**WORK TO COMPLETE**
Please rewrite the rows below as a numbered list, dropping any blank lines and leaving out the pictures.

-- Start of SUPPLIED MATERIAL --

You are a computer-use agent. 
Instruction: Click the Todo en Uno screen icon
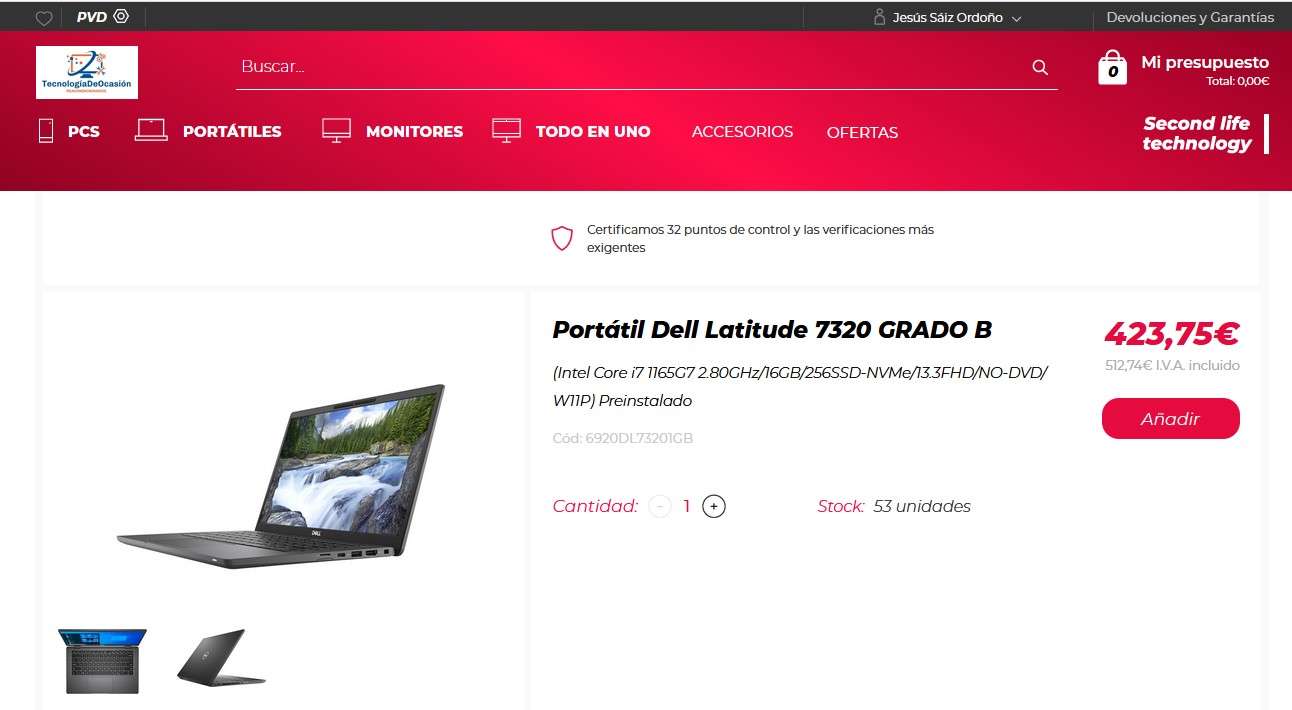507,130
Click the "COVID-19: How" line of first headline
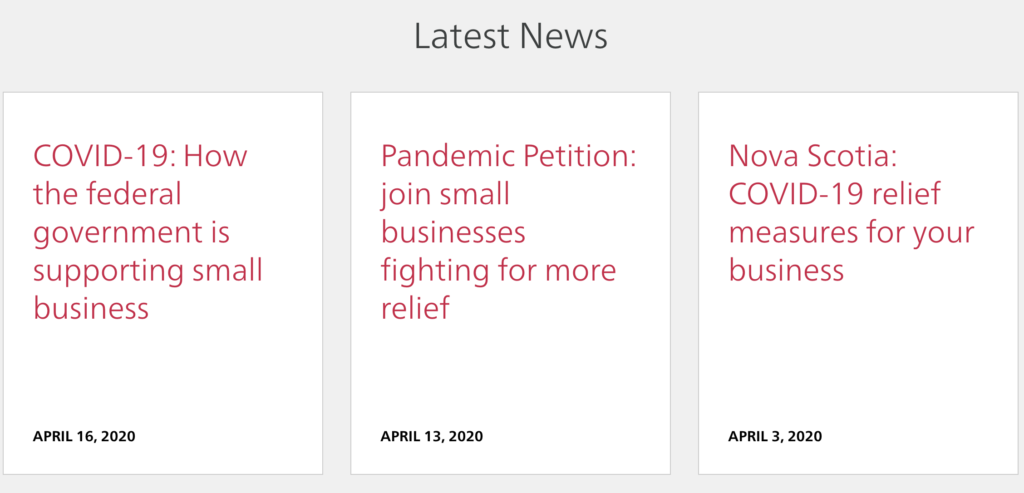This screenshot has width=1024, height=493. [140, 157]
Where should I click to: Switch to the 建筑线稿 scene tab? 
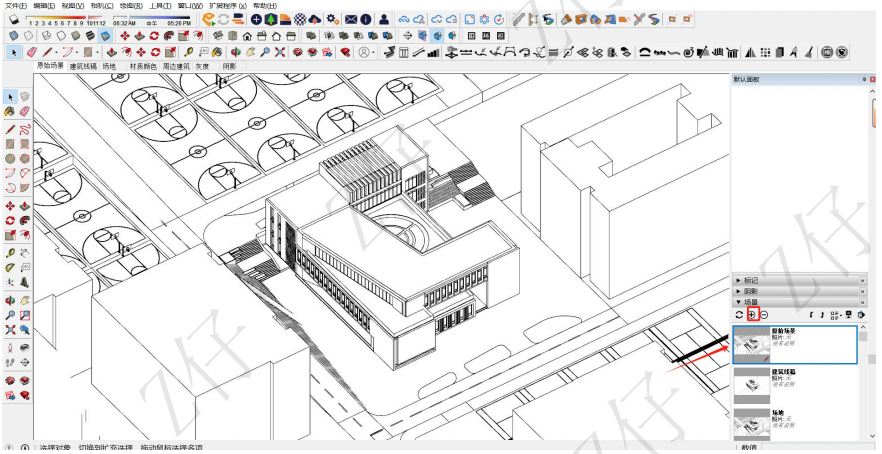click(83, 65)
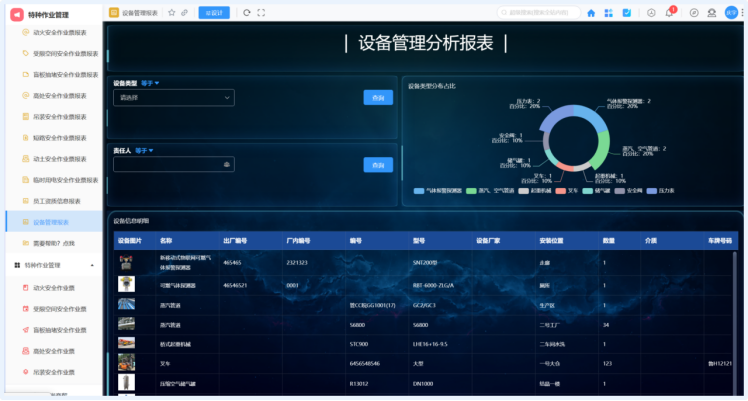Click the user avatar in the top-right corner
This screenshot has width=748, height=401.
730,13
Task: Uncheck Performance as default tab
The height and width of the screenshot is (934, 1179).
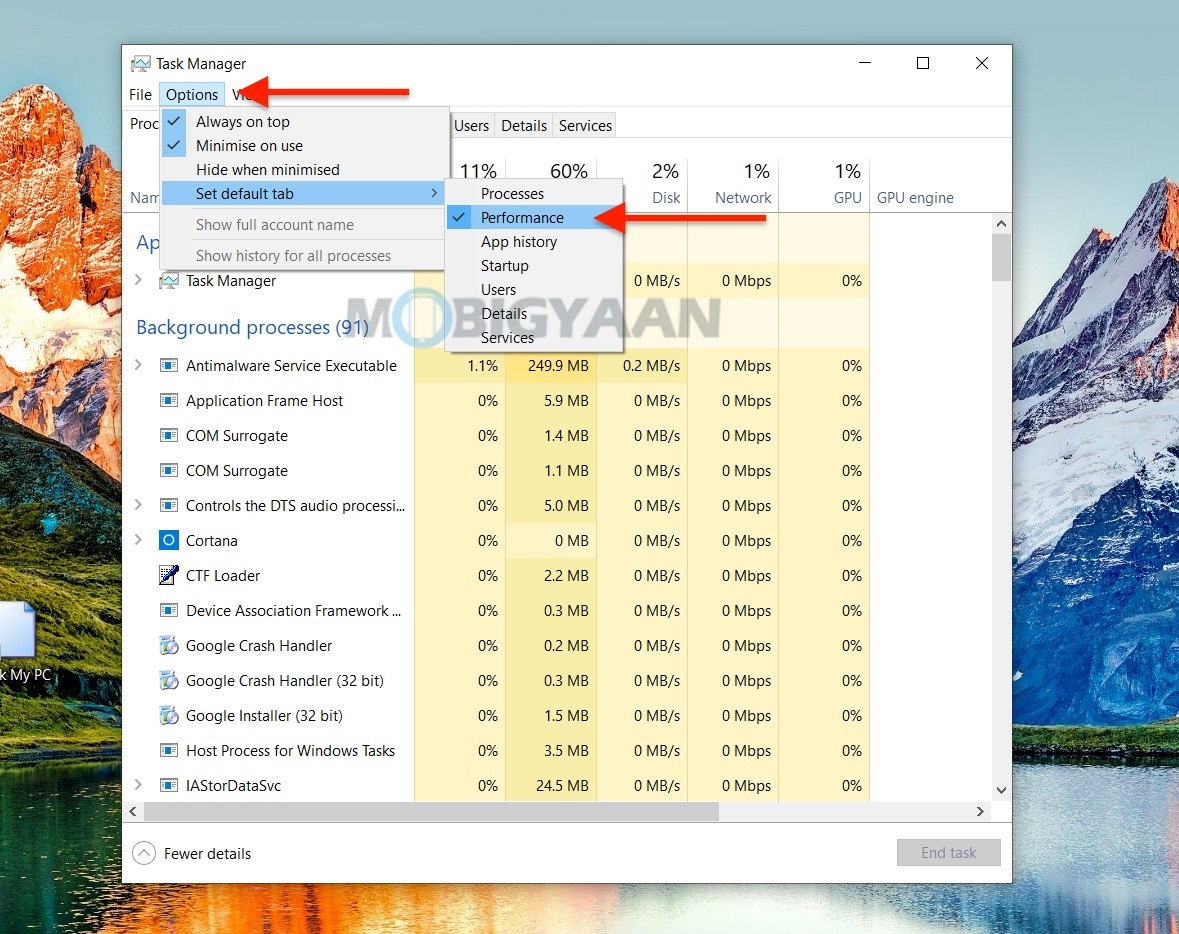Action: coord(521,217)
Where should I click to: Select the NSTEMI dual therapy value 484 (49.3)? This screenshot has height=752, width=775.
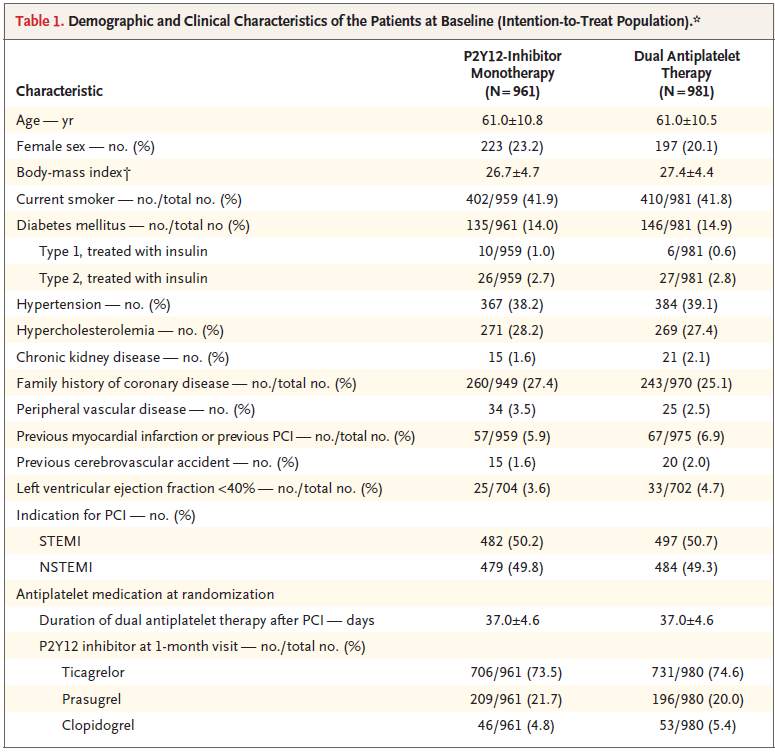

-- End of SUPPLIED MATERIAL --

**FINAL RESULT**
1. You are a computer-use agent. 
2. Instruction: Click the Todo en Uno screen icon
3. 507,130
4. Click the "COVID-19: How" line of first headline
5. This screenshot has width=1024, height=493. [140, 157]
6. Where should I click to: Switch to the 建筑线稿 scene tab? 
7. click(83, 65)
8. Click the user avatar in the top-right corner
9. This screenshot has width=748, height=401.
10. 730,13
11. Task: Uncheck Performance as default tab
12. The height and width of the screenshot is (934, 1179).
13. Action: coord(521,217)
14. Where should I click to: Select the NSTEMI dual therapy value 484 (49.3)? This screenshot has height=752, width=775.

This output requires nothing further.